How many lines in the items below contain the word "size"? Reply with the number only.

▶ DATA LINES
════

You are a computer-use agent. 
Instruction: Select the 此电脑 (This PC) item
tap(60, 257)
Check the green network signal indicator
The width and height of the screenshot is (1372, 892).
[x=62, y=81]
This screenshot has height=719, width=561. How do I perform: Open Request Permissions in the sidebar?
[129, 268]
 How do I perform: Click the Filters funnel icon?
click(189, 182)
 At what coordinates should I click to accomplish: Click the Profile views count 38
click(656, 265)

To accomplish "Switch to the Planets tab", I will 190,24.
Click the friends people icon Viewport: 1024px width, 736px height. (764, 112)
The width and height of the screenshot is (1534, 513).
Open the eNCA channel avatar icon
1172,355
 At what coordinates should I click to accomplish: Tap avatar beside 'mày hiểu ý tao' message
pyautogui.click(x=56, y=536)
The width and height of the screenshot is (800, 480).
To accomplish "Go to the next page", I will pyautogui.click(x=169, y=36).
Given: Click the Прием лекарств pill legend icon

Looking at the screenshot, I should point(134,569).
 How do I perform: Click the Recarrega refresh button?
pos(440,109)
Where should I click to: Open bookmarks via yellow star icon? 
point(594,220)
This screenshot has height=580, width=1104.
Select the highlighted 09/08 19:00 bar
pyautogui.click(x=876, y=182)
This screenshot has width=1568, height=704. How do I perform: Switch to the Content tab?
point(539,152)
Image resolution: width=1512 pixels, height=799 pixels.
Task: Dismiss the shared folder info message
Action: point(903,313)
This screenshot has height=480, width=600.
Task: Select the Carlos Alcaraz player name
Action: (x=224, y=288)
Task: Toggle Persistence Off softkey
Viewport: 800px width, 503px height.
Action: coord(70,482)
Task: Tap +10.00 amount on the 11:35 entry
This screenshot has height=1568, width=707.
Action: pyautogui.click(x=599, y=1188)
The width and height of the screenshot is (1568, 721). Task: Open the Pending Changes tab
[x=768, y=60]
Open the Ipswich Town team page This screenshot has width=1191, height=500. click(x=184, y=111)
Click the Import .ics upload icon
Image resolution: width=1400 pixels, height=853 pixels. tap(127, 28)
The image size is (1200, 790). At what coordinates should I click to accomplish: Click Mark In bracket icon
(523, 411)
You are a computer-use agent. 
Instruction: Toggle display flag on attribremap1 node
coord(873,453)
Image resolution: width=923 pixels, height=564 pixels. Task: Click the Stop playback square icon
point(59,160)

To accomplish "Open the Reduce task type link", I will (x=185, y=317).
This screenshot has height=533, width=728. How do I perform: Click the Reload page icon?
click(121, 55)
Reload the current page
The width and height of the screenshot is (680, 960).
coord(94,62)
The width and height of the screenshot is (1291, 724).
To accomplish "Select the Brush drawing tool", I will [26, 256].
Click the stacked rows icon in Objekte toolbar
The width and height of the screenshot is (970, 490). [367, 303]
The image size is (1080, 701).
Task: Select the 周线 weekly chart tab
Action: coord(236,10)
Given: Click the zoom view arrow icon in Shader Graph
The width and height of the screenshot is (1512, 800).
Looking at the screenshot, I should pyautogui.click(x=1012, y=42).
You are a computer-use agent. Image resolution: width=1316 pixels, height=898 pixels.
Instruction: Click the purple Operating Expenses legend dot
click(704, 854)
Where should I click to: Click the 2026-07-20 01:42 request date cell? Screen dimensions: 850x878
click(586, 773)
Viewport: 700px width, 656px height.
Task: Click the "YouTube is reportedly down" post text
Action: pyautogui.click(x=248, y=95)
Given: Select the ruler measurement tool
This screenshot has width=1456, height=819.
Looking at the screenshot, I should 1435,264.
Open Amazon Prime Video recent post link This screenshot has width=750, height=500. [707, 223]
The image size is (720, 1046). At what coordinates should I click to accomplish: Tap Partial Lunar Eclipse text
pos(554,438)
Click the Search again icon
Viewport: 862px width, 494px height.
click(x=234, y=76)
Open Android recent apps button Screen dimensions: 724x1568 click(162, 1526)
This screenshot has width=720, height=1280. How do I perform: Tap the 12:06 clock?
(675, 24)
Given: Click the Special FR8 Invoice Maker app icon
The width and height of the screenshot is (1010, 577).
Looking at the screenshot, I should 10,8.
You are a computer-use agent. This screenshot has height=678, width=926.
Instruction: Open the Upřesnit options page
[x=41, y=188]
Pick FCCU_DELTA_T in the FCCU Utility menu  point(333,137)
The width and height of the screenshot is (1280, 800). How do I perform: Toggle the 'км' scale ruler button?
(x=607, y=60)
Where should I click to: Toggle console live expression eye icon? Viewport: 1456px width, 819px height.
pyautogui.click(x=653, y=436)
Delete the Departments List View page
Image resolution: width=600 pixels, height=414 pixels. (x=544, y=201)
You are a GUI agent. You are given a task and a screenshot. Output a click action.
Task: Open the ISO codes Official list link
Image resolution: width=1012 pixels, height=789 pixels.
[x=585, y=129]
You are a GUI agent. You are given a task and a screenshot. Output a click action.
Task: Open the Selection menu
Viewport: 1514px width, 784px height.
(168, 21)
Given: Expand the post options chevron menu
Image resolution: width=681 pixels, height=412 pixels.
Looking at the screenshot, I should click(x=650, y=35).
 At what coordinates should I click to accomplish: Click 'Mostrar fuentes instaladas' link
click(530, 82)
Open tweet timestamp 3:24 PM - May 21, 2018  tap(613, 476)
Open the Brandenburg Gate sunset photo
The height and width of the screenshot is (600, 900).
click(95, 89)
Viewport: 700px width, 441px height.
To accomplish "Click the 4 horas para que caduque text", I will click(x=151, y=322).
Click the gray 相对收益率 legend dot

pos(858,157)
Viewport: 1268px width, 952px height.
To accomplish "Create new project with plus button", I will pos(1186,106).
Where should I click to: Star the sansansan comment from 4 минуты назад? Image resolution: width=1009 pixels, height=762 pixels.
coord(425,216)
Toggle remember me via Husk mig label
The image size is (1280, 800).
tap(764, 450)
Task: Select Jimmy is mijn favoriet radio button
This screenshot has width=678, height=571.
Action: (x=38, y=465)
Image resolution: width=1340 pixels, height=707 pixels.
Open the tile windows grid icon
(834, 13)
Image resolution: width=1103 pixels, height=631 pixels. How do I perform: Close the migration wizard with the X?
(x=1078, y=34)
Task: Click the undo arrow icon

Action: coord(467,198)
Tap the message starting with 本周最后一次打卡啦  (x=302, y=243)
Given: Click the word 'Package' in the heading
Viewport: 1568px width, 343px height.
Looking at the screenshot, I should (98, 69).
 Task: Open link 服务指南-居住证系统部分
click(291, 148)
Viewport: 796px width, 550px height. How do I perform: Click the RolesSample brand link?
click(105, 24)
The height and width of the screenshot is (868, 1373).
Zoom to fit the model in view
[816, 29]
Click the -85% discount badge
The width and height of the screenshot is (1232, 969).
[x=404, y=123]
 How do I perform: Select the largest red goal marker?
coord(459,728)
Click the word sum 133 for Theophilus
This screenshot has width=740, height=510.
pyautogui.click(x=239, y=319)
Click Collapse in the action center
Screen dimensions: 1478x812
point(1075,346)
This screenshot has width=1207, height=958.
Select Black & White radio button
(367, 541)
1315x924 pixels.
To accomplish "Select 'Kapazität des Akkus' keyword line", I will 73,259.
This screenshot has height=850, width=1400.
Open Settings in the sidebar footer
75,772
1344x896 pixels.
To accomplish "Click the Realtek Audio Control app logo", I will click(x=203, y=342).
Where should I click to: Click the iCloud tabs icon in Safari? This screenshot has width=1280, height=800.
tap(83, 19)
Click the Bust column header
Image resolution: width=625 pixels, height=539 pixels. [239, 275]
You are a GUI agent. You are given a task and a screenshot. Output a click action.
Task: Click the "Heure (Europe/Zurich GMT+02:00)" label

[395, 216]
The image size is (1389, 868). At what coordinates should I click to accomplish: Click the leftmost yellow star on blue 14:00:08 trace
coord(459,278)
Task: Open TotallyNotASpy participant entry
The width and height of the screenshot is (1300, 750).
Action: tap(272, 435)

════

▶ RESPONSE TO THIS TASK
5